Fala komentarzy po słowach Donalda Trumpa o Strefie Gazy. „Czystka etniczna”

news.5v.pl 3 dni temu

— USA przejmą Strefę Gazy […] będziemy odpowiedzialni za rozmontowanie wszystkich zagrożeń, bomb i innej broni na tym terenie, zrównamy teren z ziemią i pozbędziemy się zniszczonych budynków. Stworzymy rozwój gospodarczy, który zapewni nieograniczoną liczbę miejsc pracy i mieszkań dla mieszkańców tego obszaru — powiedział Trump, wywołując poruszenie dziennikarzy. Uściślił, iż według jego „silnej rekomendacji” Strefa Gazy należałaby długoterminowo do Stanów Zjednoczonych i nie wykluczył, iż wyśle tam amerykańskich żołnierzy.

„Zły i chory żart”. Politycy w szoku po słowach Donalda Trumpa

Słowa amerykańskiego przywódcy spotkały się z ostrą krytyką ze strony światowych polityków.

„Prezydent otwarcie wzywa do czystek etnicznych, siedząc obok ludobójczego zbrodniarza” — napisała w mediach społecznościowych członkini Izby Reprezentantów Stanów Zjednoczonych z ramienia Demokratów Rashida Tlaib.

„Usunięcie wszystkich Palestyńczyków z Gazy jest równoznaczne ze zniszczeniem ich jako narodu. Gaza jest ich domem. Śmierć i zniszczenie Gazy są wynikiem zabijania przez rząd Izraela tysięcy cywilów, często przy użyciu bomb amerykańskich” — napisał na platformie X Paul O`Brien dyrektor wykonawczy w Amnesty International.

„On kompletnie oszalał. Inwazja USA na Gazę doprowadziłaby do rzezi tysięcy żołnierzy USA i dziesięcioleci wojny na Bliskim Wschodzie. To zły, chory żart” — ocenił senator z Partii Demokratycznej Chris Murphy.

Propozycja prezydenta USA Donalda Trumpa, by na stałe przesiedlić Palestyńczyków ze Stefy Gazy, jest sianiem chaosu w regionie. Nie pozwolimy na realizację tych planów — oświadczył przedstawiciel Hamasu Sami Abu Zuhri w oświadczeniu cytowanym przez agencję AFP.
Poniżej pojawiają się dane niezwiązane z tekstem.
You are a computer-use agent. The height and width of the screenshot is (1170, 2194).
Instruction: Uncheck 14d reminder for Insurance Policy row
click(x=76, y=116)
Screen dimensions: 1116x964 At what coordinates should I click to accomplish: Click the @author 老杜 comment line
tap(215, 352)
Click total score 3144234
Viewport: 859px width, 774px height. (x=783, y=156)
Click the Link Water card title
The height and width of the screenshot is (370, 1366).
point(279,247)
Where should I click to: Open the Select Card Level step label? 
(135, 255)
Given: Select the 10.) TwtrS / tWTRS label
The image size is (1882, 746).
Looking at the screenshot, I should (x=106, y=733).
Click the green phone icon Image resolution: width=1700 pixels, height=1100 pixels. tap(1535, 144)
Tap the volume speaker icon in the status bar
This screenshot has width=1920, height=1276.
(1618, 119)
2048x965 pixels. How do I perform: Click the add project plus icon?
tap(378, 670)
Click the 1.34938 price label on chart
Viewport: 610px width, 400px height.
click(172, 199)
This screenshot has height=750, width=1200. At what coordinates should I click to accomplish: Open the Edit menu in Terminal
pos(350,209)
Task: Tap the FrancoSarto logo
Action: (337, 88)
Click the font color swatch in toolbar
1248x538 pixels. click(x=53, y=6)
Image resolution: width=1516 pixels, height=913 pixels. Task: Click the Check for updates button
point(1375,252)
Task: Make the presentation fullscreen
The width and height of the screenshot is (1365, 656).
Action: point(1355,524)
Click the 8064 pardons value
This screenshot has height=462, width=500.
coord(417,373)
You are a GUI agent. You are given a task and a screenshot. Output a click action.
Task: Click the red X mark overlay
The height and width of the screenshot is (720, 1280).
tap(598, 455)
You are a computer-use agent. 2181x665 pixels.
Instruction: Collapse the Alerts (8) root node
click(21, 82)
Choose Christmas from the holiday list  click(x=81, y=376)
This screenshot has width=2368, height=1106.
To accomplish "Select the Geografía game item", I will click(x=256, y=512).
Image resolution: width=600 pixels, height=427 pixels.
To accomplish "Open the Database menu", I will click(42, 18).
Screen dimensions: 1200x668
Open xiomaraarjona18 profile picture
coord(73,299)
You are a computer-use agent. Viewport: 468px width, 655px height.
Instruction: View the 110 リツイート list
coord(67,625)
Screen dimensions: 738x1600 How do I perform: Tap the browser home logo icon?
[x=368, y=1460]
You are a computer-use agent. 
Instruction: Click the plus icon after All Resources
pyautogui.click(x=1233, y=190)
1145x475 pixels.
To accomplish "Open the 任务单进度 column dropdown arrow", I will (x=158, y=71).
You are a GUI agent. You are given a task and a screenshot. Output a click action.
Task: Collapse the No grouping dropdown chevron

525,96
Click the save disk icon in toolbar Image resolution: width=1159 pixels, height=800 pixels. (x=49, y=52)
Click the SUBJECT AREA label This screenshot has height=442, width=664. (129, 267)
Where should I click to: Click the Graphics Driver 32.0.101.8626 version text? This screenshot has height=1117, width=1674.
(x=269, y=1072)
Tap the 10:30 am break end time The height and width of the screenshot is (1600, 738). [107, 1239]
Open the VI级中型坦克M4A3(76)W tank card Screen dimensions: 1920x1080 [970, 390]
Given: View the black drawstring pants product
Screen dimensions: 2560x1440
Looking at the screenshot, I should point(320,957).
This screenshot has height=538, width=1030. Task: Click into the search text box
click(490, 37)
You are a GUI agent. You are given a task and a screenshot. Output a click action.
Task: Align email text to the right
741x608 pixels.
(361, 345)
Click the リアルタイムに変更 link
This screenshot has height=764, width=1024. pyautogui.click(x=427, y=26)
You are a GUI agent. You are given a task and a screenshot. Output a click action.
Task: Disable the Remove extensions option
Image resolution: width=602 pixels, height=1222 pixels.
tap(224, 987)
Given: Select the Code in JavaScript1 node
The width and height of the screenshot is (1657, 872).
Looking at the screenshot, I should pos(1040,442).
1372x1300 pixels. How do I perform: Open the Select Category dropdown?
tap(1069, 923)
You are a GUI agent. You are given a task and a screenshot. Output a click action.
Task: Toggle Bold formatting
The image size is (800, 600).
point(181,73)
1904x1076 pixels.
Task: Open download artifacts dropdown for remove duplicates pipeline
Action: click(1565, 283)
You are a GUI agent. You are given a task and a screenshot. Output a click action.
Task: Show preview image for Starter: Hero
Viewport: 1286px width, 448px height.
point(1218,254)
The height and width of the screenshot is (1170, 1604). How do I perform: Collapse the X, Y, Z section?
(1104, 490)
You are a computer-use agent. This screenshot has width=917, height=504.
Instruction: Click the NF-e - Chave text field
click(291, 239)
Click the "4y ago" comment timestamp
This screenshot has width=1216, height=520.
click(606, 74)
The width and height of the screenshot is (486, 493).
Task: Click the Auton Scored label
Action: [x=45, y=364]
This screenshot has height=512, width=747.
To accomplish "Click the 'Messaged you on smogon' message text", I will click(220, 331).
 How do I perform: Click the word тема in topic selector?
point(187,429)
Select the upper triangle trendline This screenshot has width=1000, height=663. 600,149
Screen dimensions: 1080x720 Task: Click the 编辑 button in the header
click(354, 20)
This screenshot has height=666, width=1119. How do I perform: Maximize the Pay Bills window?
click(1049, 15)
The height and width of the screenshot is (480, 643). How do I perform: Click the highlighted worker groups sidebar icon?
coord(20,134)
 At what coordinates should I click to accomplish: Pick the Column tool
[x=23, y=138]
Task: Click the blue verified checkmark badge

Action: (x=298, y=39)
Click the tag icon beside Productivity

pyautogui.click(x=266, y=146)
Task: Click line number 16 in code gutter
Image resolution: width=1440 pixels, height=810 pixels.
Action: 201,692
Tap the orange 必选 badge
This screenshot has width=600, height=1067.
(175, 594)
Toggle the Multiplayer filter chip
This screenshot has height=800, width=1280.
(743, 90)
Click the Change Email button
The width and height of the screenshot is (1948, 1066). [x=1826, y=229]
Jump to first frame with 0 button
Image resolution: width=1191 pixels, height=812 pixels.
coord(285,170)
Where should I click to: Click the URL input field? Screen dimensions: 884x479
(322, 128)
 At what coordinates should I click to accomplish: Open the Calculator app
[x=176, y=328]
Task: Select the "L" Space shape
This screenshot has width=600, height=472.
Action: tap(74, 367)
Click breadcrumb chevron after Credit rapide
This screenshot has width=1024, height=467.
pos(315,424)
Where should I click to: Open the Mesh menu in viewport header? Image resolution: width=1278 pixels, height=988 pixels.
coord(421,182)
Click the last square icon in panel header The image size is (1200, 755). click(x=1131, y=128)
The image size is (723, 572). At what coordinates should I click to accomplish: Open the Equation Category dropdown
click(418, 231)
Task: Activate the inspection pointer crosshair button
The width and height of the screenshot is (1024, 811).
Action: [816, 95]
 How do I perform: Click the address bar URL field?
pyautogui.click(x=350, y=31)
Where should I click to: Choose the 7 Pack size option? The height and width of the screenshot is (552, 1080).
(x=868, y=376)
„Propozycja Trumpa, aby wypchnąć 2 miliony Palestyńczyków z Gazy i siłą przejąć «własność», jeżeli zajdzie taka potrzeba, to po prostu czystka etniczna pod inną nazwą” — powiedział senator i członek Partii Demokratycznej Chris van Hollen cytowany przez Reuters.

Rada ds. Stosunków Amerykańsko-Islamskich podkreśliła, iż Strefa Gazy należy narodu palestyńskiego, nie do Stanów Zjednoczonych. „Wezwanie prezydenta Trumpa do wydalenia Palestyńczyków z ich ziemi jest absolutnie nie do przyjęcia” — dodała.

Jak wskazuje Reuters, australijski premier Anthony Albanese podkreślił, iż „rząd Australii popiera dwupartyjne rozwiązanie dwupaństwowe”.

Propozycja jest nieodpowiedzialna i nierozsądna i może zniweczyć drugą fazę zawieszenia broni między Izraelem a Hamasem. Jak zawsze, gdy Trump proponuje jakiś punkt polityki, istnieje samolubne powiązanie, noszące znamiona nepotyzmu — powiedział w rozmowie z News Station członek Izby Reprezentantów Stanów Zjednoczonych z Partii Demokratycznej Jake Auchincloss.

— Światowi przywódcy powinni „uszanować oczekiwania” Palestyńczyków, którzy „kochają” życie w Strefie Gazy — powiedział ambasador Palestyny przy ONZ Rijad Mansur.